In questo film di Paolo Sorrentino, ci ritroviamo spettatori della città di Roma in chiaro scuro e anche a colori, in alternanza più luminosa o più buia, con musiche celestiali o, per contro, popolar chic. Non è casuale, secondo me, ma è una scelta precisa per veicolare meglio il messaggio insito nel film. E quale città meglio si prestava come set? È in effetti perfetta per la sua indiscussa bellezza, nella quale convivono tutti. E in particolar modo in questo film dove lo sguardo si sofferma su tutte le sfumature della spiritualità (dall’alto prelato alla suora missionaria povera e centenaria) a quelle poste all’altra estremità della mondanità a tratti eccessiva, a tratti annoiata, intellettualoide, un po’ ricca e nobile e un po’ alternativa.
Nulla di nuovo sul fronte umano, e in questo cloasma si muove lo scrittore in crisi. E alzi la mano chi non è mai stato in crisi, anche se per un breve tempo. In un post di qualche mese fa avevo scritto ad un certo punto: Ci salverà la bellezza. Anche il protagonista, che è sempre alla ricerca de La grande bellezza, nei tempi, nei modi e nei luoghi sbagliati, torna alle origini, dopo che gli viene detto da una persona illuminata di non dimenticare le radici.
In questo film visionario, a tratti un po’ lento per ben trasmettere l’inutilità di una vita vacua e ripetitiva, vi ci troverete tutti, che piaccia o no. Ricostruirete pezzo a pezzo un percorso interiore che ci accomuna.

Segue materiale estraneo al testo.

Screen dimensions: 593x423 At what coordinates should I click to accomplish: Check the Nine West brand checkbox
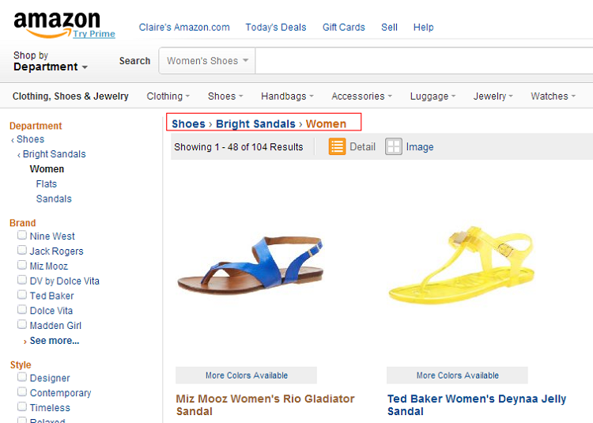click(22, 236)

E in questa scena si rafforza una certezza: ricordiamoci di noi stessi, da dove veniamo per decidere bene dove andare, in qualsiasi situazione. E l’arte, la poesia e la bellezza portiamola con noi. Sempre. Altrimenti finiremo giocoforza come lo scrittore protagonista, profondamente sterile e stancamente ripiegato su sé stesso.